Out in the Outdoors

By Emily Martin on June 22, 2021 in Blog

Adam JankeFor many people, getting outdoors can be meditative. Away from external pressures and expectations, it becomes easier to explore and develop a sense of self. For Adam Janke, public lands have been a particularly important space to explore identity.

"Being different is the defining experience in nature. Differences are what make ecology interesting. Examining those differences can help you accept your own,” said Janke, the statewide wildlife extension specialist with Iowa State University Extension and Outreach.

An avid hunter originally from Indiana, the outdoors have always been at the core of Janke’s identity. When he moved to South Dakota to pursue his PhD in Wildlife and Fisheries Sciences, Janke had a lot of solitary time outdoors, during which he began to define his own queerness.*

“I spent a lot of time alone in the field for my research. I spent a lot of time hunting. I had time alone with my identity. I came out as a gay man. It was a transformative time in my life,” Janke said.

Janke’s experience echoes that of others in Iowa’s lesbian, gay, bisexual, transgender, queer+ (LGBTQ+) community. Time alone outdoors provided Janke with time and literal space for personal introspection. But being in isolated areas can also make the process of coming out exceptionally challenging. Having places to explore identity and connect with community are invaluable. The outdoors offers opportunities to do both.

An increasing number of queer people are finding community in the outdoors. Groups like Queer Hikers of Iowa, Venture Out Project, Unlikely Hikers, Pattie Gonia and Wild Diversity, among others, provide opportunities for the LGBTQ+ community to connect, get outdoors together and see itself represented in outdoor spaces. They’re also raising awareness about the dangers LBGTQ+ people face outdoors because of continued discrimination based on gender identity or sexual orientation, and the need for increased advocacy for safer, more accessible and inclusive outdoor spaces in Iowa.

Janke is also committed to increasing visibility, building community and support for LGBTQ+ people in the conservation field. One way he does so is as organizer for Out in the Field (OiTF), a group formed by LGBTQ+ members of The Wildlife Society (TWS) in 2019, to “make LBGTQ+ TWS members more visible so that we can support and mentor each other, and work with our allies to foster a more inclusive, welcoming culture where diversity of all kinds is clearly embraced.” OiTF also provides education opportunities for other TWS members on topics like gender identity and how to create safe, affirming spaces.

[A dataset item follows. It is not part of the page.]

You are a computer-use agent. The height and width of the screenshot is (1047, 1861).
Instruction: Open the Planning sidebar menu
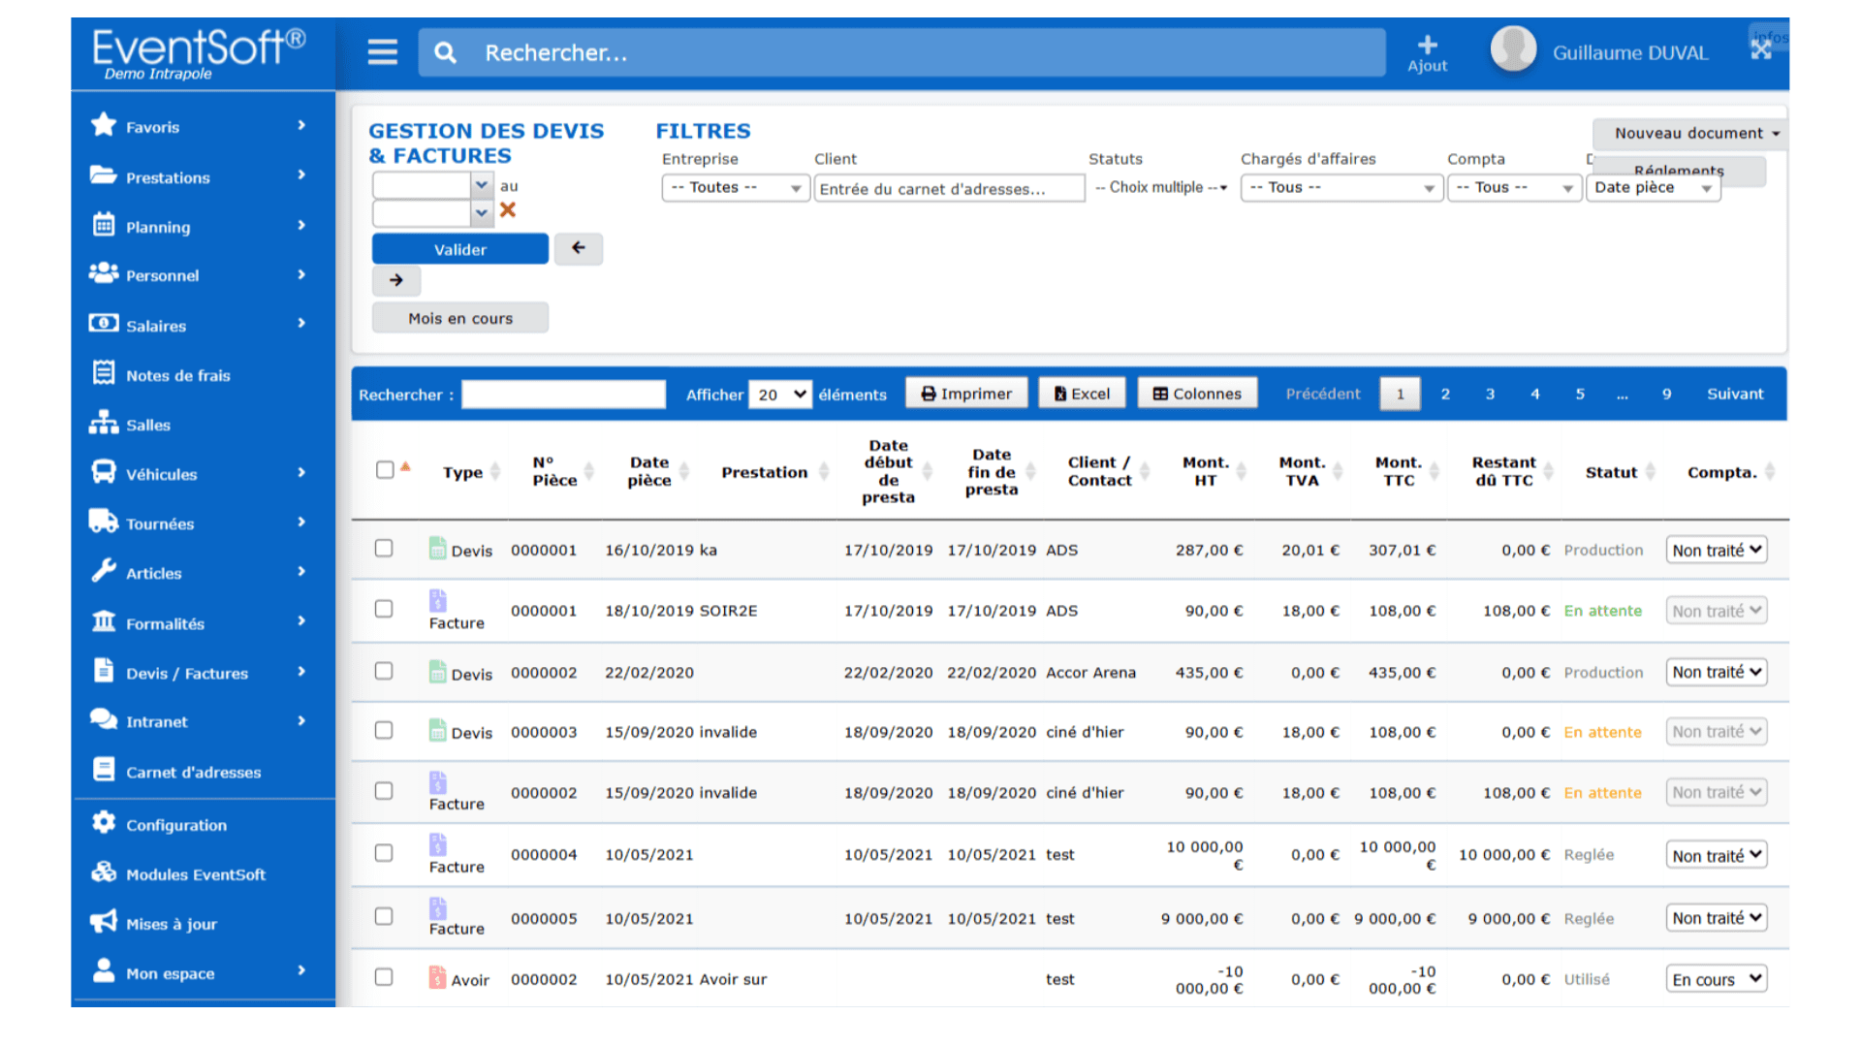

“Diverse experiences among people create diverse voices. Diverse voices yield diverse ideas. Diverse ideas solve challenges and lift others up,” wrote Janke in a recent essay penned for Iowa Learning Farms about the value of diversity in ecology and the conservation community. 

Upon moving to Iowa, Janke fell in love with places like Boone Forks Wildlife Management Area in Hamilton County and Central Iowa’s trail system. He continues to enjoy exploring these areas independently as well as with others in Iowa’s LGBTQ+ community.

“It was at the intersection of my two identities, being queer and loving the outdoors, where I found community,” Janke said.

*In the past, queer was a negative or pejorative term for people who are gay. Today, the term is increasingly being used to describe all identities that go against normative beliefs, including those in the LGBTQ+ community with more fluid identities.